BBC censors reggae anti-war songs

BBC 1Xtra has removed several songs and comments from a selection by German Soundsystem Roots Commandment.

The show has been heavily “edited” because the BBC feels that tunes like Bob Marley’s War and others might offend the British Public.

The irony of this is that the same station was taken to task last year for playing a steady diet of bling bling bashment tunes and hardly any roots material providing a more positive message. TOK’s notorious homophobic “Chi Chi man” also featured in one of the adverts for the station, heralding a large volume of complaints…

Calls for peace – no.
Calls to “bun the chi chi man” – yes.

Further information, including mp3s of the full, uncensored show, is available from the link above.

Hollow Earth

Matthew Ingram manages to combine a slag off of Paul Meme and some pretty good writing about the role of the compilation in reggae in one blog entry (31st March).

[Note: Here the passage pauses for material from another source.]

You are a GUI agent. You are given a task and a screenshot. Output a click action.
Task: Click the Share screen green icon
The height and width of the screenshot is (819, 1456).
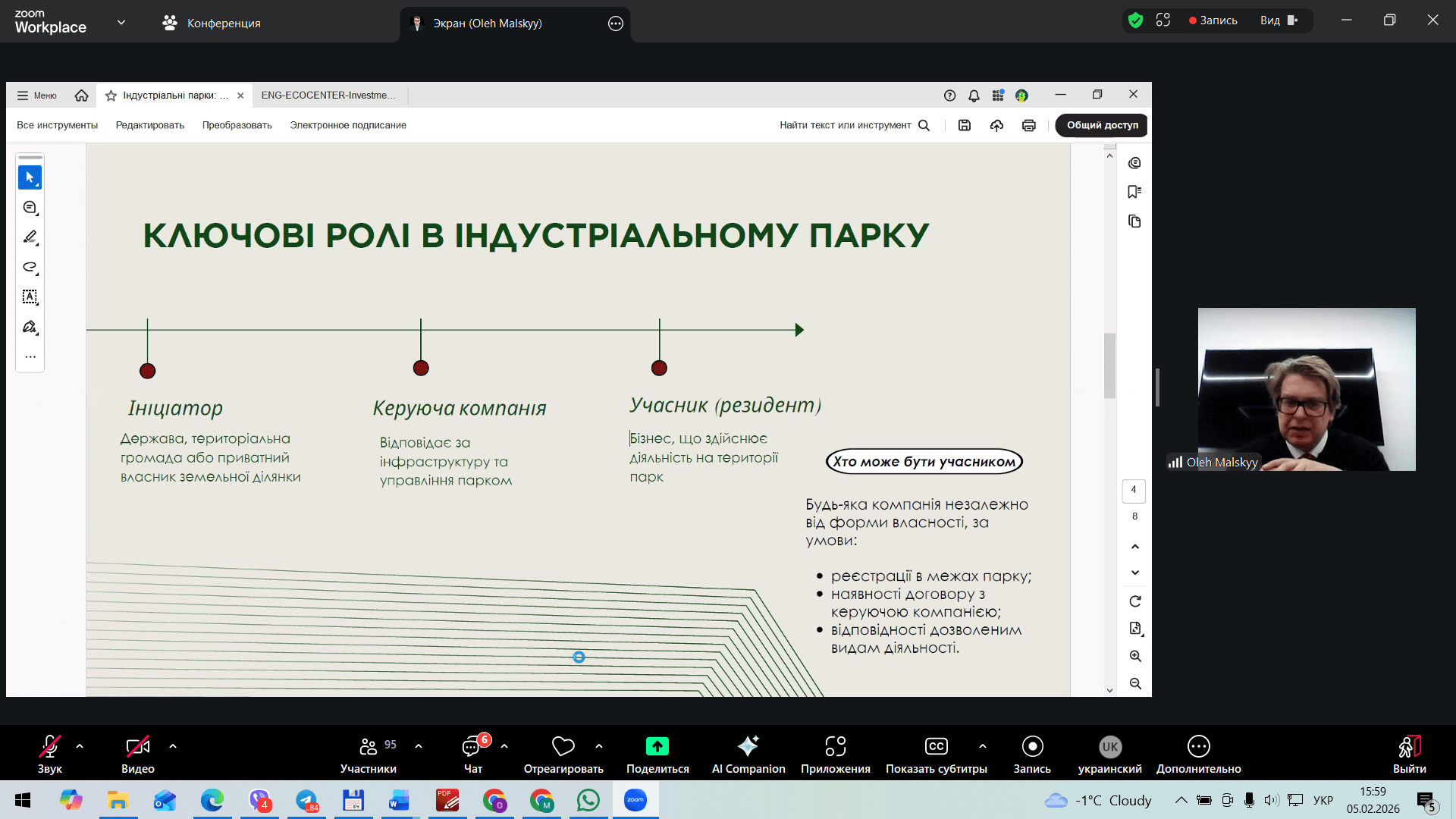click(657, 747)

Hopefully this will goad Paul into full ranting mode, but I suspect he is too reasonable for that…

reviews roundup

Been listening to:

grnslv

v/a The Biggest Dancehall Anthems 1979-1982 (comp 2002) Completely excellent Greensleeves compliation of early dancehall stuff. Some classics I was already aware of, and some that had passed me by – not surprisingly seeing as I was 10 in 1979. Excellent Junjo/Radics crisp and hard backing. It can be a bit much to take in at once in terms of “analysis” but you’ll definitely have your immediate favourites and some that grow on you (me and Paul disagree about which are which…)

 

MI0002055222

The Congos – Heart of the Congos (originally mid 70s, but the Blood & Fire edition is mid 90s). Look, just get this if you haven’t already, OK?

The Mighty Diamonds - Right Time (1976)

Mighty Diamonds – Right Time (1976) Just fantastic close harmony stuff from Channel One. Gorgeous and more substantial than the half hour running time would initially suggest. Also been listening to my “Stand up to your judgement” 7″ which is just as good:

the whole wide world is in such a disgrace
all mankind can do is to mess up the place
stand up to your judgement
don’t you run away
stand up to your judgement
do you hear what I say?

It’s not all reggae reggae reggae, tho. (Despite what the better half would have you believe: “It’s been ages since I heard any James Brown! Do you EVER want to listen to anything except dub?”)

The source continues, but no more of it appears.